National Bank of Serbia Keeps Key Policy Rate at 6.5%, Raises Required Reserve Rates
The Board’s decision reflects further easing of global inflationary pressures, the downward trajectory of inflation at home and its expected return within the NBS target band over the monetary policy horizon.
– The Board also took note of the past tightening of monetary conditions and the fact that the full effects of earlier hikes of key interest rates are yet to play out. The pass-through of key policy rate increases so far to the rates in the markets of money, loans and savings signals the efficiency of the monetary policy transmission mechanism through the interest rate channel. However, being determined to curb inflation, the NBS decided to withdraw a portion of high excess dinar liquidity via reserve requirements, and thus tighten monetary conditions additionally – says the press release of the National Bank of Serbia (NBS), which today also announced that it had raised the required reserves rates.

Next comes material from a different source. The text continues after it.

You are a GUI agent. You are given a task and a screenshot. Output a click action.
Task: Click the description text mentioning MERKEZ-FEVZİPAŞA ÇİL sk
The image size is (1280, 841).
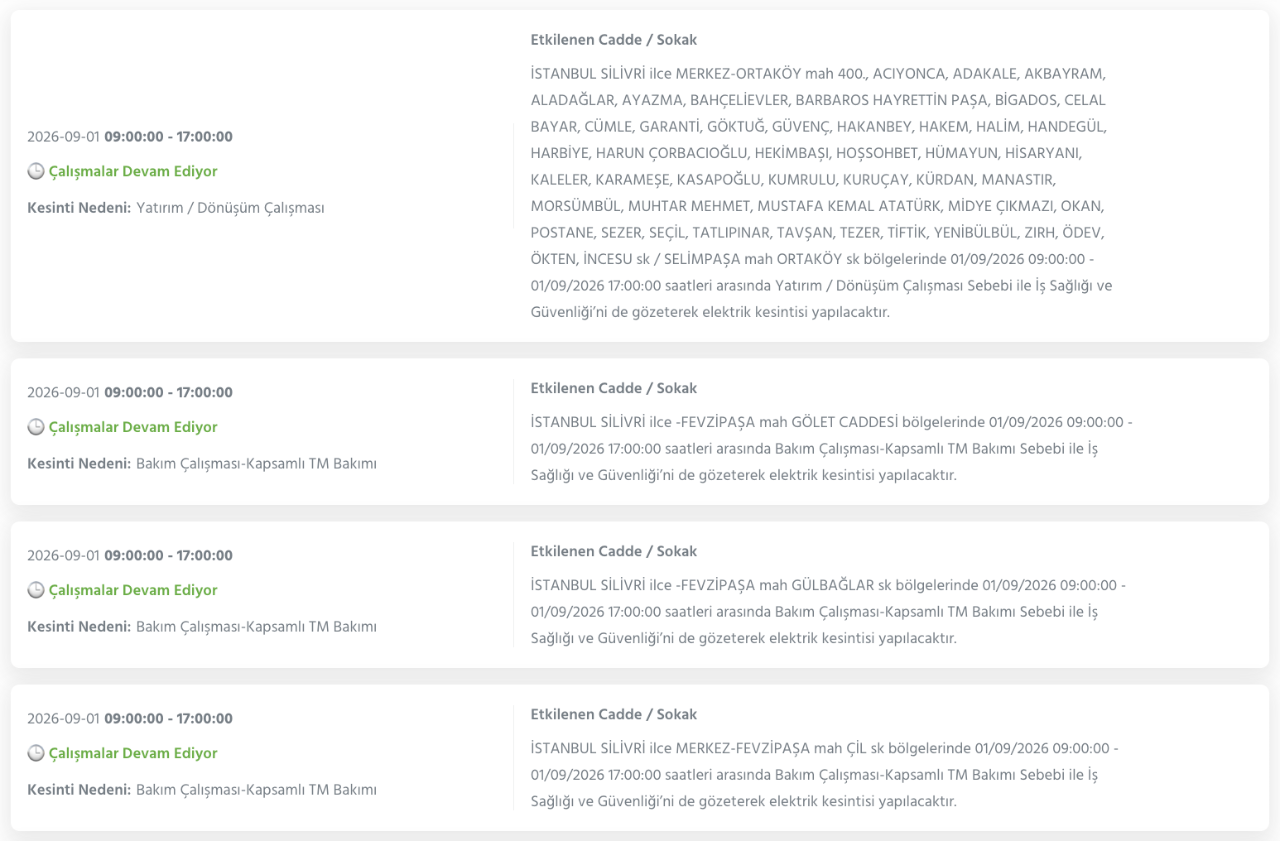click(825, 775)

As said on its website, “the National Bank of Serbia (NBS) continues its decisive fight against inflation – this time, using required reserve measures.”

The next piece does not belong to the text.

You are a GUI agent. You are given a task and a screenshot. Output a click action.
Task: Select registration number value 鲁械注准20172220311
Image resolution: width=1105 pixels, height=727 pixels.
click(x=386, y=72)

According to the decision of the NBS Executive Board, the required reserves rates on foreign currency reserve base are raised by 3 pp each to 23% and 16% for liabilities with the contracted maturity of below and over two years, respectively.
At the same time, the percentages of dinar allocations of FX required reserves are raised by 8 pp each to 46% and 38% for liabilities with the contracted maturity of below and over two years, respectively.
The required reserves rate on the dinar reserve base are also raised by 2 pp each to 7% and 2% for liabilities with the contracted maturity of below and over two years, respectively.
Required reserves are a common monetary policy instrument which a central bank uses to regulate liquidity and by extension impact on the banking sector’s monetary conditions.